1 Recommendations

1.1

Deep Ensemble for Recognition of Malignancy (DERM, an artificial intelligence [AI] technology) can be used within teledermatology services in the NHS during the evidence generation period as an option to assess and triage skin lesions in adults referred to the urgent suspected skin cancer pathway. It can only be used:

  • if the evidence outlined in the evidence generation plan is being generated

  • once it has appropriate regulatory approval including NHS England's Digital Technology Assessment Criteria (DTAC) approval.

1.2

Mitigate the potential risk of missed or delayed cancer diagnoses when using DERM during the evidence generation period by:

  • doing a healthcare professional review for people with black or brown skin

  • regular monitoring of DERM's performance to maintain accuracy

  • using additional protocols when necessary, such as:

    • a national governance framework to ensure local oversight of use of DERM

    • a healthcare professional review.

1.3

The company must confirm that agreements are in place to generate the evidence. It should contact NICE annually to confirm that evidence is being generated and analysed as planned. NICE may revise or withdraw the guidance if these conditions are not met.

1.4

At the end of the evidence generation period (3 years), the company should submit the evidence to NICE in a format that can be used for decision making. NICE will review the evidence and assess if the technology can be routinely adopted in the NHS.

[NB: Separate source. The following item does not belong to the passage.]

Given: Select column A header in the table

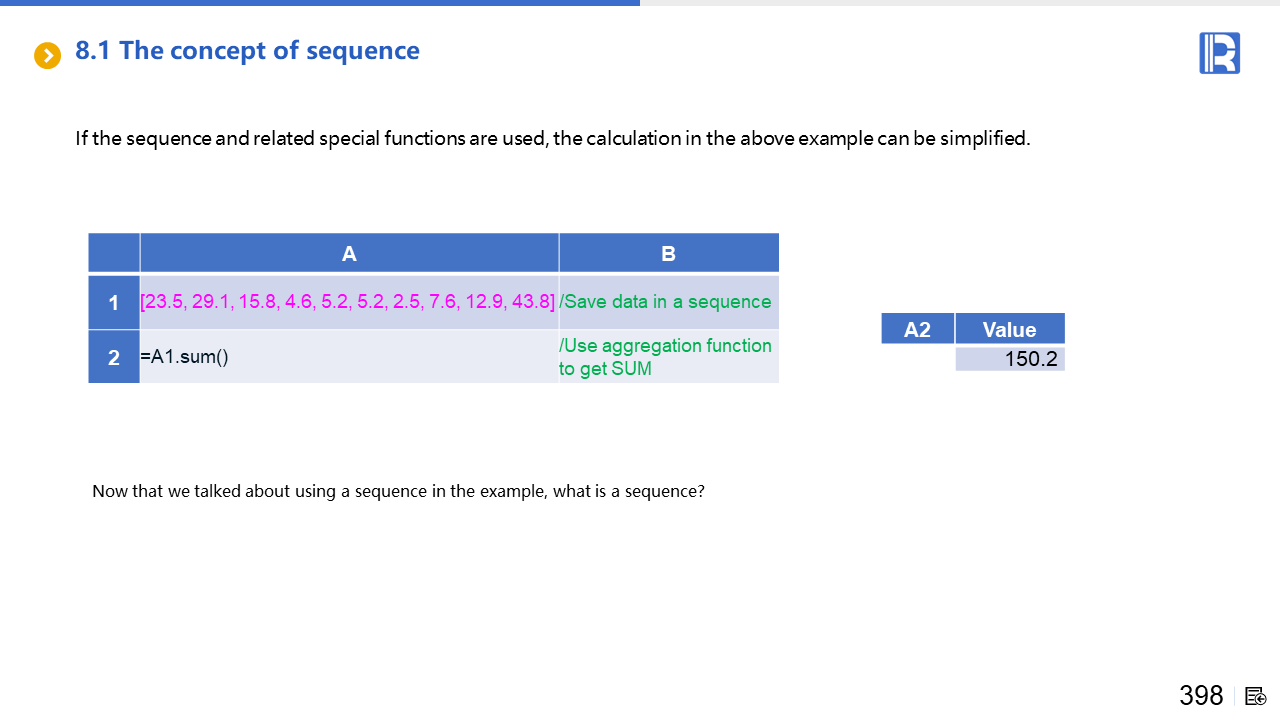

What evidence generation is needed

More evidence needs to be generated on:

  • how accurate DERM used in teledermatology services is at detecting cancer and non-cancer skin lesions, particularly in people with black or brown skin, compared with teledermatology services alone

  • the effect of using DERM in teledermatology services, compared with teledermatology services alone, on the number of:

    • skin lesions identified as benign and the proportion of these that are redirected to non-urgent dermatology pathways

    • referrals that result in face-to-face dermatology appointments

  • the proportion of skin lesions referred from primary care that would be eligible for assessment by DERM used in teledermatology services and by teledermatology services alone.

    The evidence generation plan gives further information on the prioritised evidence gaps and outcomes, ongoing studies and potential real-world data sources. It includes how the evidence gaps could be resolved through real-world evidence studies.

What this means in practice

DERM can be used as an option in the NHS during the evidence generation period (3 years) and paid for using core NHS funding. During this time, more evidence will be collected to address any uncertainties.

After this, NICE will review this guidance and the recommendations may change. Take this into account when negotiating the length of contracts and licence costs.

Why these recommendations were made

Teledermatology services are secondary care dermatology services that use digital images to remotely assess skin conditions. DERM could be used within a teledermatology service to identify and triage non-cancer skin lesions out of the urgent suspected skin cancer pathway.

Comparative evidence suggests that DERM may be able to identify a cancer lesion with similar accuracy to teledermatology or face-to-face dermatology assessment. Using automated DERM could identify more non-cancer lesions that do not need further review and so redirect more cases to non-urgent dermatology pathways compared with using teledermatology alone.

But, it is unclear whether DERM could free up capacity within dermatology services for diagnosis and care of non-cancer, non-urgent inflammatory skin conditions that need face-to-face assessment. Further evidence is needed to better understand the effect of using DERM on clinical capacity for both urgent and routine dermatology services.

The evidence on DERM is mostly for skin lesions in people with white skin, but a small amount of data suggests that automated DERM is also diagnostically accurate in people with black or brown skin. More evidence is needed to be certain that automated DERM does not incorrectly detect or miss skin cancer in people with black or brown skin.